Network connectivity solutions
For more information about network connectivity solutions, see Overview. This section describes the solutions that can be used to connect a data source to an exclusive resource group.
An exclusive resource group for Data Integration is essentially a group of ECS instances. After you purchase such an exclusive resource group, it is isolated from other services. You must associate the resource group with a virtual private cloud (VPC) to ensure network connectivity between the resource group and data sources during subsequent data synchronization.
- The data source is deployed on the Internet.
Connect the data source to the virtual private cloud (VPC) that is associated with the exclusive resource group.
- The data source is deployed in a VPC that is in the same region as the exclusive resource
- Same zone: Associate the VPC where the data source resides with the exclusive resource group.
- Different zones: Associate a VPC with the exclusive resource group. Then, configure a route between the associated VPC and the VPC where the data source resides.
- The data source is deployed in a VPC that is in a different region from the region
where the exclusive resource group resides.
- Associate a VPC with the exclusive resource group. Then, configure a route between the associated VPC and the VPC where the data source resides.
- Associate a VPC with the exclusive resource group. Then, use Express Connect or VPN Gateway to connect the associated VPC to the VPC where the data source resides.
- The data source is deployed in a data center.
- Associate a VPC with the exclusive resource group. Then, configure a route between the associated VPC and the network where the data center resides.
- Associate a VPC with the exclusive resource group. Then, use Express Connect or VPN Gateway to connect the network where the data center resides to the associated VPC.
- The data source is deployed in the Alibaba Cloud classic network.
The classic network and VPCs cannot be connected. Therefore, we recommend that you migrate the data source to a VPC.
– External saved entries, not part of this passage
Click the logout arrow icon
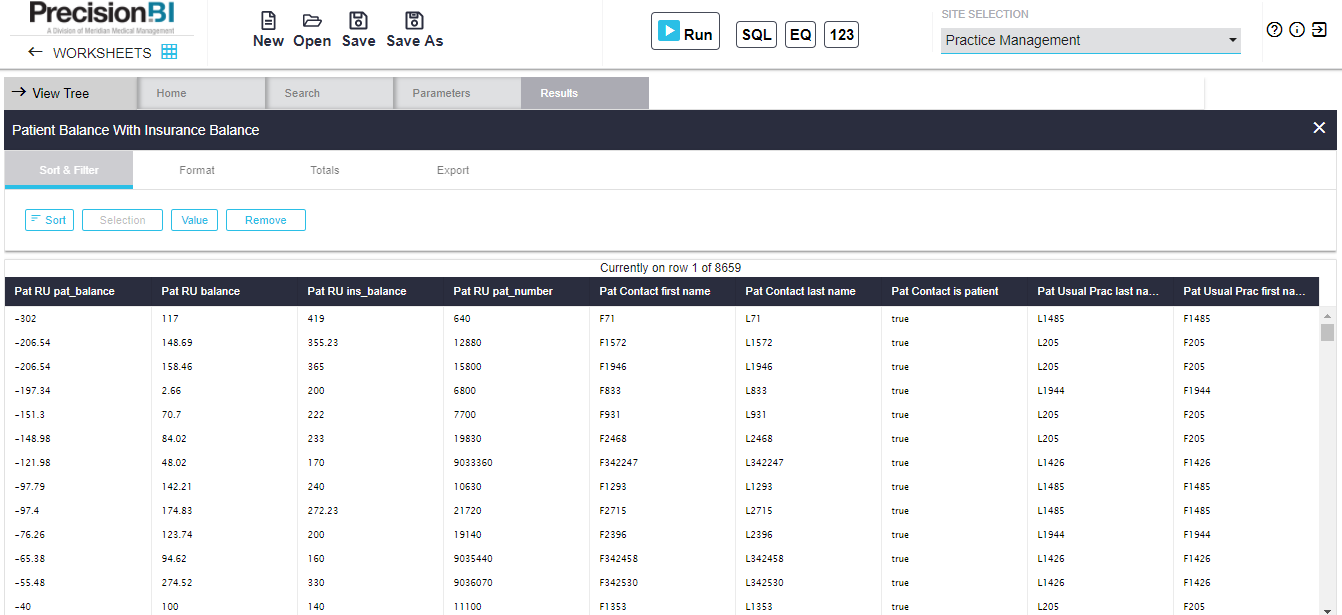 1320,30
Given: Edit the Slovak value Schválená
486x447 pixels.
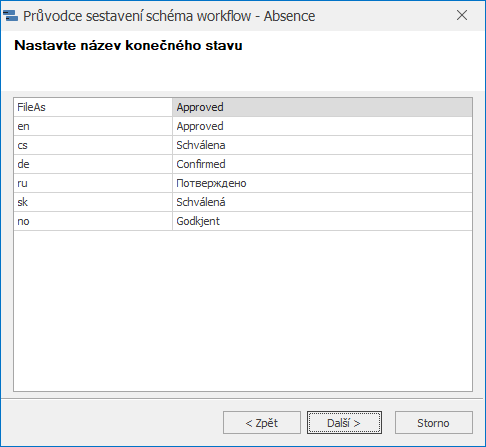Looking at the screenshot, I should (322, 202).
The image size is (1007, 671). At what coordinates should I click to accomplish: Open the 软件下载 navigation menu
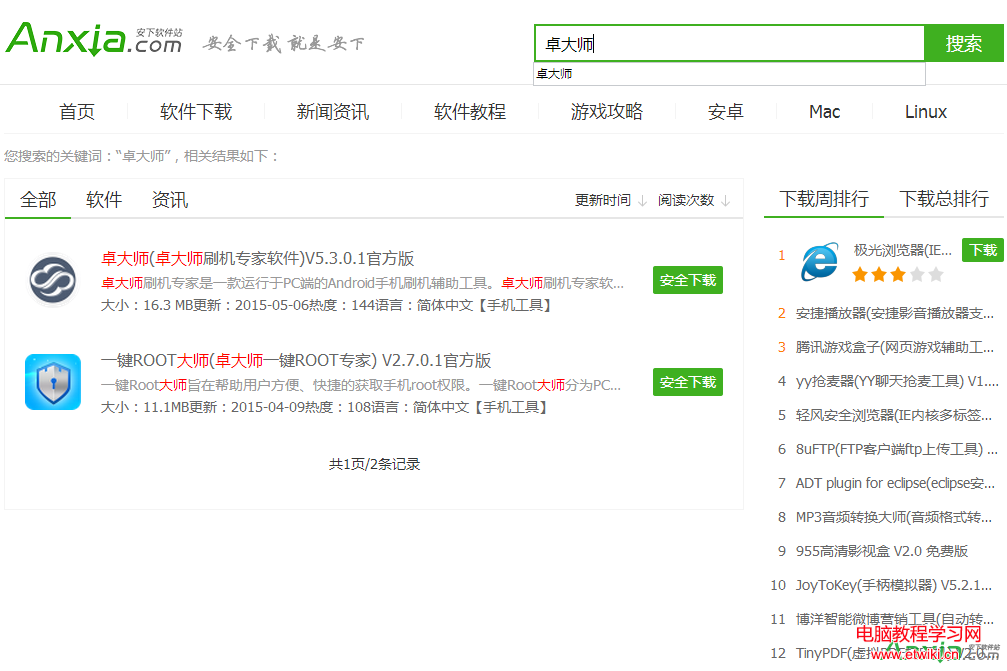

- Plan and configure resources.
Estimate the required resources and purchase an exclusive resource group for Data Integration and an exclusive resource group for scheduling based on your network conditions and the amount of data that you want to synchronize. Then, configure resources to ensure network connectivity.
- Configure data sources.
After you establish network connections for data sources between which you want to synchronize data, configure the data sources to ensure accessibility. For example, make sure that the IP addresses of the exclusive resource groups are added to the IP address whitelists of the data sources. Otherwise, the synchronization fails.
- Add data sources.
Add the data sources to DataWorks as the source and destination. This way, you can associate the data sources when you create a synchronization solution.
- Create and configure a synchronization solution.
Create a synchronization solution and configure the parameters based on the synchronization scenario.